# [Task]
A complete and exact copy of the entries below is the expected result.

Stored records:

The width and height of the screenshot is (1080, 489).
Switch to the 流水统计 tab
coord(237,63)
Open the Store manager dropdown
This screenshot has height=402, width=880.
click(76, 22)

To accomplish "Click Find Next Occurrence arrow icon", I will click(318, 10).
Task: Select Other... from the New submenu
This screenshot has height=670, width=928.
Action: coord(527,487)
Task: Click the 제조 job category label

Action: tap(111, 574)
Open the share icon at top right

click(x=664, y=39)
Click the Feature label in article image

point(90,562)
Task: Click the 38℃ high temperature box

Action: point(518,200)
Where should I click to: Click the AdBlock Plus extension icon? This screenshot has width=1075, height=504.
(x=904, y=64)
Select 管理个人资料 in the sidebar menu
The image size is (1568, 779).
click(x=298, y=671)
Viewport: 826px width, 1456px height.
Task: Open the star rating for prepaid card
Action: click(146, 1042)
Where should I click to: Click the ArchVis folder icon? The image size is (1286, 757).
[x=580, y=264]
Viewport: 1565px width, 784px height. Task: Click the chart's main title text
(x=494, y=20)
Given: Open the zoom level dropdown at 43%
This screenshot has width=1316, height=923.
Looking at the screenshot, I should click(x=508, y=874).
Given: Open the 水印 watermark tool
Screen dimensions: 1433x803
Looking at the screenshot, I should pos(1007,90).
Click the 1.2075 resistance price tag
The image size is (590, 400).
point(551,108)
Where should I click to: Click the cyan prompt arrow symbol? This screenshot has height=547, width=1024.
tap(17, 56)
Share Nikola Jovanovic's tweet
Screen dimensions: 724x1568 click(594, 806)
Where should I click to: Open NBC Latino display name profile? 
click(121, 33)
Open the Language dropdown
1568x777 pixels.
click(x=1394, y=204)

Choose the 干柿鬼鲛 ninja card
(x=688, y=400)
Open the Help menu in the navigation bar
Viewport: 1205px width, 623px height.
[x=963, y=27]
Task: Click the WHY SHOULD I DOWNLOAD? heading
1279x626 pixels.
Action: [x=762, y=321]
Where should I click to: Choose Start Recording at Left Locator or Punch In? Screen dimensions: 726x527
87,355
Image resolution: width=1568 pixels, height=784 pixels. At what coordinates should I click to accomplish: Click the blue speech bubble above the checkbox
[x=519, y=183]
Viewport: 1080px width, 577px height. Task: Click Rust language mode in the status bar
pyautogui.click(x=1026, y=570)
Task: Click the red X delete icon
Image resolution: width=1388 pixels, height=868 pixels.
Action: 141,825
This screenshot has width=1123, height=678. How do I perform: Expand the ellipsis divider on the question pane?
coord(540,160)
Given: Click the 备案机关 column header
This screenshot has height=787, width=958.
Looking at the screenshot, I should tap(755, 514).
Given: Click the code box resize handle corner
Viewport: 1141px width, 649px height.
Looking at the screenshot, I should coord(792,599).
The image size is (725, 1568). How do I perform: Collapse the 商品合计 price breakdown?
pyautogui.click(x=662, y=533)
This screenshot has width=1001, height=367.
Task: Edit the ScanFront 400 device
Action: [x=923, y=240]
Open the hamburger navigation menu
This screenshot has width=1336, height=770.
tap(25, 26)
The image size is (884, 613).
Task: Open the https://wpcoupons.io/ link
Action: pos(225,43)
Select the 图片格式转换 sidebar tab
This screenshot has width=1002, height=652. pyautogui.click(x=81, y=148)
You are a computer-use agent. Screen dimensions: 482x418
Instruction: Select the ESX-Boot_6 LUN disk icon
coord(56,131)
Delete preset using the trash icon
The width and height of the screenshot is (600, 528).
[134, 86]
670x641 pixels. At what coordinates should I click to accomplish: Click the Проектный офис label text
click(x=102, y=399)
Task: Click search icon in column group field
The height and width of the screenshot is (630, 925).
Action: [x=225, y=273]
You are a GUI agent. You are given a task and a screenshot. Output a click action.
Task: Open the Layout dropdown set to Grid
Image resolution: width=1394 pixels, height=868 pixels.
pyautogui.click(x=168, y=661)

# [Task response]
The width and height of the screenshot is (1080, 489).
Switch to the 流水统计 tab
coord(237,63)
Open the Store manager dropdown
This screenshot has height=402, width=880.
click(76, 22)

To accomplish "Click Find Next Occurrence arrow icon", I will click(318, 10).
Task: Select Other... from the New submenu
This screenshot has height=670, width=928.
Action: coord(527,487)
Task: Click the 제조 job category label

Action: tap(111, 574)
Open the share icon at top right

click(x=664, y=39)
Click the Feature label in article image

point(90,562)
Task: Click the 38℃ high temperature box

Action: point(518,200)
Where should I click to: Click the AdBlock Plus extension icon? This screenshot has width=1075, height=504.
(x=904, y=64)
Select 管理个人资料 in the sidebar menu
The image size is (1568, 779).
click(x=298, y=671)
Viewport: 826px width, 1456px height.
Task: Open the star rating for prepaid card
Action: click(146, 1042)
Where should I click to: Click the ArchVis folder icon? The image size is (1286, 757).
[x=580, y=264]
Viewport: 1565px width, 784px height. Task: Click the chart's main title text
(x=494, y=20)
Given: Open the zoom level dropdown at 43%
This screenshot has width=1316, height=923.
Looking at the screenshot, I should click(x=508, y=874).
Given: Open the 水印 watermark tool
Screen dimensions: 1433x803
Looking at the screenshot, I should pos(1007,90).
Click the 1.2075 resistance price tag
The image size is (590, 400).
point(551,108)
Where should I click to: Click the cyan prompt arrow symbol? This screenshot has height=547, width=1024.
tap(17, 56)
Share Nikola Jovanovic's tweet
Screen dimensions: 724x1568 click(594, 806)
Where should I click to: Open NBC Latino display name profile? 
click(121, 33)
Open the Language dropdown
1568x777 pixels.
click(x=1394, y=204)

Choose the 干柿鬼鲛 ninja card
(x=688, y=400)
Open the Help menu in the navigation bar
Viewport: 1205px width, 623px height.
[x=963, y=27]
Task: Click the WHY SHOULD I DOWNLOAD? heading
1279x626 pixels.
Action: [x=762, y=321]
Where should I click to: Choose Start Recording at Left Locator or Punch In? Screen dimensions: 726x527
87,355
Image resolution: width=1568 pixels, height=784 pixels. At what coordinates should I click to accomplish: Click the blue speech bubble above the checkbox
[x=519, y=183]
Viewport: 1080px width, 577px height. Task: Click Rust language mode in the status bar
pyautogui.click(x=1026, y=570)
Task: Click the red X delete icon
Image resolution: width=1388 pixels, height=868 pixels.
Action: 141,825
This screenshot has width=1123, height=678. How do I perform: Expand the ellipsis divider on the question pane?
coord(540,160)
Given: Click the 备案机关 column header
This screenshot has height=787, width=958.
Looking at the screenshot, I should tap(755, 514).
Given: Click the code box resize handle corner
Viewport: 1141px width, 649px height.
Looking at the screenshot, I should coord(792,599).
The image size is (725, 1568). How do I perform: Collapse the 商品合计 price breakdown?
pyautogui.click(x=662, y=533)
This screenshot has width=1001, height=367.
Task: Edit the ScanFront 400 device
Action: [x=923, y=240]
Open the hamburger navigation menu
This screenshot has width=1336, height=770.
tap(25, 26)
The image size is (884, 613).
Task: Open the https://wpcoupons.io/ link
Action: pos(225,43)
Select the 图片格式转换 sidebar tab
This screenshot has width=1002, height=652. pyautogui.click(x=81, y=148)
You are a computer-use agent. Screen dimensions: 482x418
Instruction: Select the ESX-Boot_6 LUN disk icon
coord(56,131)
Delete preset using the trash icon
The width and height of the screenshot is (600, 528).
[134, 86]
670x641 pixels. At what coordinates should I click to accomplish: Click the Проектный офис label text
click(x=102, y=399)
Task: Click search icon in column group field
The height and width of the screenshot is (630, 925).
Action: [x=225, y=273]
You are a GUI agent. You are given a task and a screenshot. Output a click action.
Task: Open the Layout dropdown set to Grid
Image resolution: width=1394 pixels, height=868 pixels.
pyautogui.click(x=168, y=661)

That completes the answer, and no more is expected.